_Texte du document_

Demandes de mutation Le tour de passe-pacs des enseignants
Face à la difficulté d’accéder à des académies, des villes ou des établissements très demandés, des professeurs du second degré se pacsent avec des proches ou même des inconnus afin d’augmenter leurs chances de pouvoir être muté.
Il y a quelques semaines, David (1) et Manon (1) se sont pacsés. Dans une mairie, les deux vingtenaires ont d’abord écouté un officier d’état civil leur rappeler leurs droits et devoirs et vérifier leur date de naissance. Puis ils ont échangé leur consentement, assuré être en couple et vivre sous le même toit. En une quinzaine de minutes, le temps de se faire prendre en photo devant une statue de Marianne présente dans la salle de la mairie et de s’échanger des bagues, l’affaire était bouclée. La cérémonie, David l’appréhendait. «J’avais surtout peur qu’on nous demande un baiser, une preuve d’amour. Mais au final, rien de tout ça», retrace-t-il aujourd’hui. Car en dépit de leur déclaration, David et Manon ne sont pas en couple. Ils ne vivent pas ensemble. Et leurs bagues sont en plastique. Tous deux sont enseignants en région parisienne depuis un an et amis dans la vie. Comme beaucoup de professeurs avant eux, ils ont décidé de se pacser, pour avoir plus de chances de choisir leur prochain lieu de travail.

_Données_

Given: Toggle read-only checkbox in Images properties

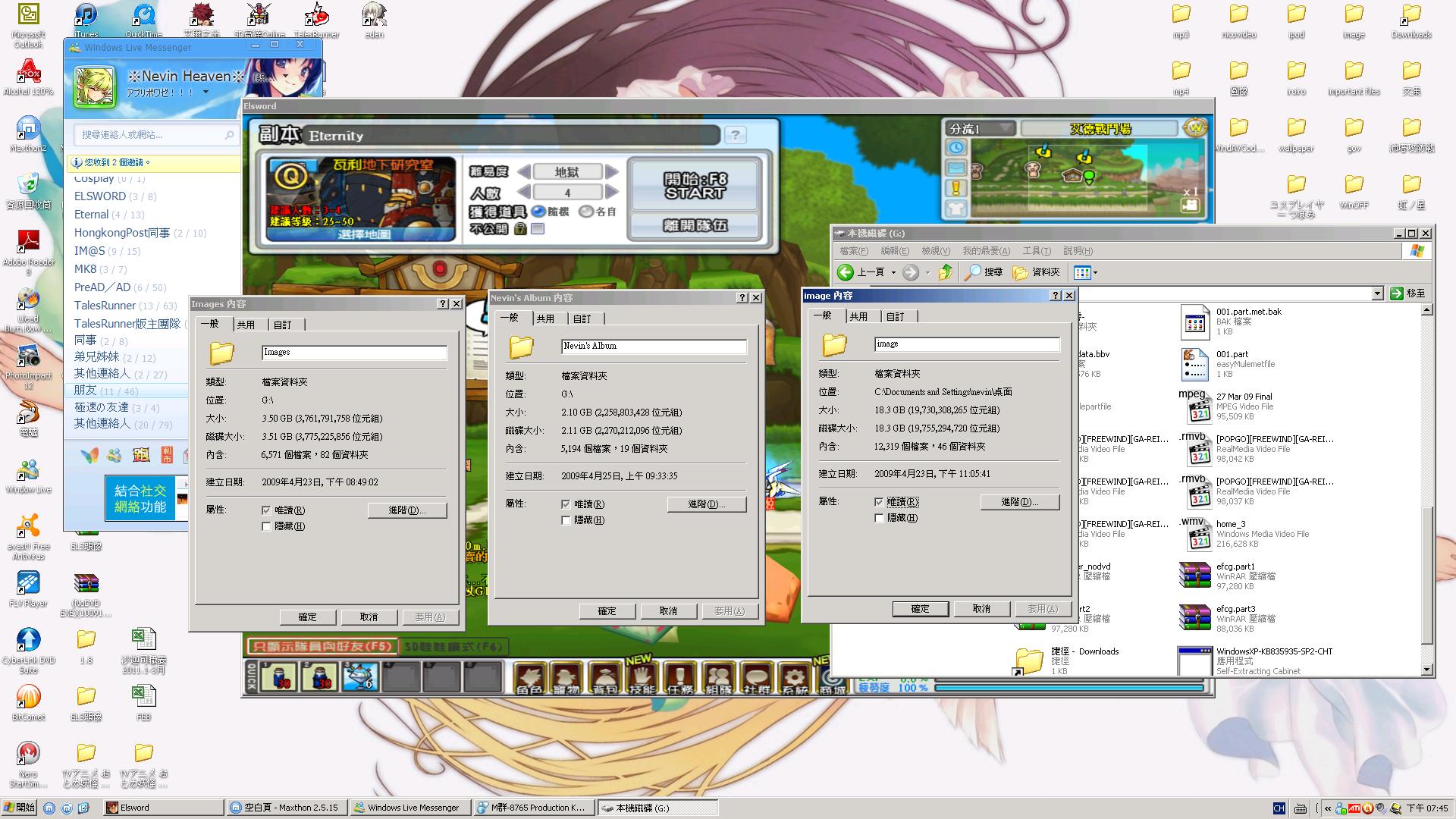Looking at the screenshot, I should pyautogui.click(x=266, y=510).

_Consigne_
Reproduisez à l'identique le passage de l'article sur les pacs des enseignants qui commence par « Demandes de mutation » et se termine par « pouvoir être muté. ».

_Réponse complète_
Demandes de mutation Le tour de passe-pacs des enseignants
Face à la difficulté d’accéder à des académies, des villes ou des établissements très demandés, des professeurs du second degré se pacsent avec des proches ou même des inconnus afin d’augmenter leurs chances de pouvoir être muté.